**EXERCISE**
From the records below, transcribe only the lines running from the one with "How do I perform: Click the green" through the one with "Open the Dashboard". Keep both of those end lines.

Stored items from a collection

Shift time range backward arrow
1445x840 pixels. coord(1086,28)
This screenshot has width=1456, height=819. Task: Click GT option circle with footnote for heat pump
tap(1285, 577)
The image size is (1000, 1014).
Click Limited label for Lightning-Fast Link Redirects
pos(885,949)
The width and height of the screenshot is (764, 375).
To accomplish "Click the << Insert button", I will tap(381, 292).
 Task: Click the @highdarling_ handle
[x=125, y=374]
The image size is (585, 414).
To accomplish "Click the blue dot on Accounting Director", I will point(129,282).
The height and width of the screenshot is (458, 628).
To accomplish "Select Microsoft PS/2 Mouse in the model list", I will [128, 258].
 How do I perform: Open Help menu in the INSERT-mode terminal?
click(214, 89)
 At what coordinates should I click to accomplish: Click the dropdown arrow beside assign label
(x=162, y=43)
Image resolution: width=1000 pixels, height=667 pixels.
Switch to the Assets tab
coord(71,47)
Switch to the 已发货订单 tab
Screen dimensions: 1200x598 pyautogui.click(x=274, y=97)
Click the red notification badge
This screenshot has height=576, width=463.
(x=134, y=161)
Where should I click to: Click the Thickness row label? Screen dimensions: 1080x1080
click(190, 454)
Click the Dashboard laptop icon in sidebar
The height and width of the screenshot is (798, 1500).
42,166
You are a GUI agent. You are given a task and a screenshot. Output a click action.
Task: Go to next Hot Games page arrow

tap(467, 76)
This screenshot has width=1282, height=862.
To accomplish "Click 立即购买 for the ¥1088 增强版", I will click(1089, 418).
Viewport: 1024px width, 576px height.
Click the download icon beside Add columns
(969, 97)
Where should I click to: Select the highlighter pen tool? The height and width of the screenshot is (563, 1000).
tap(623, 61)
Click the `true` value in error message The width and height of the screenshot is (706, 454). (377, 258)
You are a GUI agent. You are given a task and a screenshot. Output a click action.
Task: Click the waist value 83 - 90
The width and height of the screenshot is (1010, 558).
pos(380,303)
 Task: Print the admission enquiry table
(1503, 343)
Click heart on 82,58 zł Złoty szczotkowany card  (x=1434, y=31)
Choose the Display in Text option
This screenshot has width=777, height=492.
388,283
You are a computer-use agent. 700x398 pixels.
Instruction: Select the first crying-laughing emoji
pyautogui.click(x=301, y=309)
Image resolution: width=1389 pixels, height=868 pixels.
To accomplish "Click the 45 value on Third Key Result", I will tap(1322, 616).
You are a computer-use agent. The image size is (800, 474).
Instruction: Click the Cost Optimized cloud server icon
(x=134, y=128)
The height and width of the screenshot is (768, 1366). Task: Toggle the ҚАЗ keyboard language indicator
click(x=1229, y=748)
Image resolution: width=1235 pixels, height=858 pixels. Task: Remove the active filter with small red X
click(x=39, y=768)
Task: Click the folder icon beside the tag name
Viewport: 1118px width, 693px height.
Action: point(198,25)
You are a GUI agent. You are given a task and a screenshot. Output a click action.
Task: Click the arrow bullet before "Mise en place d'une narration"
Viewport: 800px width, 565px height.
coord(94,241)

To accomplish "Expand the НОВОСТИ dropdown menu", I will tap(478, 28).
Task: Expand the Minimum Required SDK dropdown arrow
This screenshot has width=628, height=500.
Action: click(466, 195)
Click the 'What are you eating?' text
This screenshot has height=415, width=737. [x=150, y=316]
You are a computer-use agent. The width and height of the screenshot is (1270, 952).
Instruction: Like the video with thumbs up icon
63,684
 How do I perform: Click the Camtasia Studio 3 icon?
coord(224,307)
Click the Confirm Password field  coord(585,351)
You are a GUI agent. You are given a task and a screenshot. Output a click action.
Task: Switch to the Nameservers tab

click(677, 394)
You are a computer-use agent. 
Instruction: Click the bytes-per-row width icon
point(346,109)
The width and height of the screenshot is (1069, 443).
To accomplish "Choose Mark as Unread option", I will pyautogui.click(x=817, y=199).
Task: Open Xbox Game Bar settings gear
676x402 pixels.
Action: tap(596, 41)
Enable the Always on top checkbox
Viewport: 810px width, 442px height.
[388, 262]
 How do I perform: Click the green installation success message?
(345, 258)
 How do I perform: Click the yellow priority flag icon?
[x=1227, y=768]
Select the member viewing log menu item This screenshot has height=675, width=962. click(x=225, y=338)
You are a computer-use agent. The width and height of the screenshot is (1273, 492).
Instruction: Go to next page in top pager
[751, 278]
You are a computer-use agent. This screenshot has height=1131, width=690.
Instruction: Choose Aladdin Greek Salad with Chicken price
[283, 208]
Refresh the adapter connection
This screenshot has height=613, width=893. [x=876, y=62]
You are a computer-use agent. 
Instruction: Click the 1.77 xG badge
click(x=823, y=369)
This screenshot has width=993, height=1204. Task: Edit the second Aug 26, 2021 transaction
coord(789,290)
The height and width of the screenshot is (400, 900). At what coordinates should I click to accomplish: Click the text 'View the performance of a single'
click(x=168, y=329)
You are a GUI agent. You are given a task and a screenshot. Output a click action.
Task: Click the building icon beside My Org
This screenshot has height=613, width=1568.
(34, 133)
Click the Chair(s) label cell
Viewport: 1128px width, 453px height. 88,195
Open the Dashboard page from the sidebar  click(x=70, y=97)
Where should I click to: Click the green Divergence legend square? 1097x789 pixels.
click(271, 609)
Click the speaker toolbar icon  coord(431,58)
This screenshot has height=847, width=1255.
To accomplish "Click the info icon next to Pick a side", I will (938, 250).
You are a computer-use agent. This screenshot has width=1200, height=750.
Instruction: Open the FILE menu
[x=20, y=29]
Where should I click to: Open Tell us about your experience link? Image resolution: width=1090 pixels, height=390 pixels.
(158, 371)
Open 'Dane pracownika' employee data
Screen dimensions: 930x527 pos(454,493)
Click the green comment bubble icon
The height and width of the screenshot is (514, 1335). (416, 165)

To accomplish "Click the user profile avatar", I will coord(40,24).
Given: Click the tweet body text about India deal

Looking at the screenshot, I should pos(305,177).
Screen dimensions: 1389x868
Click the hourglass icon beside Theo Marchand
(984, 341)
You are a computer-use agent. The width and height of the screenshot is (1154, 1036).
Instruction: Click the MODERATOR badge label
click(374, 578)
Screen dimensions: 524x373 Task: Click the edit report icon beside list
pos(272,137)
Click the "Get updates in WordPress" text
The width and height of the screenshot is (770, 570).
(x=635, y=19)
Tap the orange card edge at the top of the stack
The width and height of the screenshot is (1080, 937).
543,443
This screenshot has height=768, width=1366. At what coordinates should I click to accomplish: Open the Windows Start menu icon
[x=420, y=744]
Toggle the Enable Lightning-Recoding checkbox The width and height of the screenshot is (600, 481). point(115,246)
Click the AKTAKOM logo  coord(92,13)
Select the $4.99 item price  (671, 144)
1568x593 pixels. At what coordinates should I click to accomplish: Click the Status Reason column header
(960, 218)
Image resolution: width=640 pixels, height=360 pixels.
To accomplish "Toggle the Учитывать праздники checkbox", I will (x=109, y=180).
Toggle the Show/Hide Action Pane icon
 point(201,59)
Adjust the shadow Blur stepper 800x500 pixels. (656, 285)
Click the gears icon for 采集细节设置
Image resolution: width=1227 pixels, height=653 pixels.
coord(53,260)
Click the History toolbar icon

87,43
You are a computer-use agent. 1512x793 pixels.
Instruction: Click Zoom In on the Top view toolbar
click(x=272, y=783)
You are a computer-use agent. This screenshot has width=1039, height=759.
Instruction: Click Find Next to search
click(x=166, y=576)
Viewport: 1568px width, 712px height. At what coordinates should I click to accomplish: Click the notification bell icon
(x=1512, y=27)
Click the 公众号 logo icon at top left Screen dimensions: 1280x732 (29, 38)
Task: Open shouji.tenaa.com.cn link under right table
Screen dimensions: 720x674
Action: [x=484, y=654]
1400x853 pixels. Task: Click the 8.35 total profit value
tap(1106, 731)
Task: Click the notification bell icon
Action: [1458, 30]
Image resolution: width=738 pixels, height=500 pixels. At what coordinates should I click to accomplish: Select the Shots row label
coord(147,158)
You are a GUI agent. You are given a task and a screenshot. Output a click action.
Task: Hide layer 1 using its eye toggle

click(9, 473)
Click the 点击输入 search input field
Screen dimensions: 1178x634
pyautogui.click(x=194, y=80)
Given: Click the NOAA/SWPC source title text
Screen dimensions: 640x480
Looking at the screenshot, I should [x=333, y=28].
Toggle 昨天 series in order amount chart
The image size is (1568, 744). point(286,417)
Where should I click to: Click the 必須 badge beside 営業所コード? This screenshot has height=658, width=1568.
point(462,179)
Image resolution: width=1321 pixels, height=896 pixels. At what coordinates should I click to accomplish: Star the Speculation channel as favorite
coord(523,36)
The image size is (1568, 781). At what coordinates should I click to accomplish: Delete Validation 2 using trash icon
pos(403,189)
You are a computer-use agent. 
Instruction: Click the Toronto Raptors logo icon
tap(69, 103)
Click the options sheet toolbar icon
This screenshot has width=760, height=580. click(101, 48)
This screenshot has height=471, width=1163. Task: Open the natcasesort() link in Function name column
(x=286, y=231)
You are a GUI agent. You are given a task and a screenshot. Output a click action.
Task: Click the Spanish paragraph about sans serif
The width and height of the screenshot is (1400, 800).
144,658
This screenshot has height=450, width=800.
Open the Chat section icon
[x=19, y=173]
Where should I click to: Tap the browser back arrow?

**THE ANSWER**
 How do I perform: Click the green installation success message?
(345, 258)
 How do I perform: Click the yellow priority flag icon?
[x=1227, y=768]
Select the member viewing log menu item This screenshot has height=675, width=962. click(x=225, y=338)
You are a computer-use agent. The width and height of the screenshot is (1273, 492).
Instruction: Go to next page in top pager
[751, 278]
You are a computer-use agent. This screenshot has height=1131, width=690.
Instruction: Choose Aladdin Greek Salad with Chicken price
[283, 208]
Refresh the adapter connection
This screenshot has height=613, width=893. [x=876, y=62]
You are a computer-use agent. 
Instruction: Click the 1.77 xG badge
click(x=823, y=369)
This screenshot has width=993, height=1204. Task: Edit the second Aug 26, 2021 transaction
coord(789,290)
The height and width of the screenshot is (400, 900). At what coordinates should I click to accomplish: Click the text 'View the performance of a single'
click(x=168, y=329)
You are a GUI agent. You are given a task and a screenshot. Output a click action.
Task: Click the building icon beside My Org
This screenshot has height=613, width=1568.
(34, 133)
Click the Chair(s) label cell
Viewport: 1128px width, 453px height. 88,195
Open the Dashboard page from the sidebar  click(x=70, y=97)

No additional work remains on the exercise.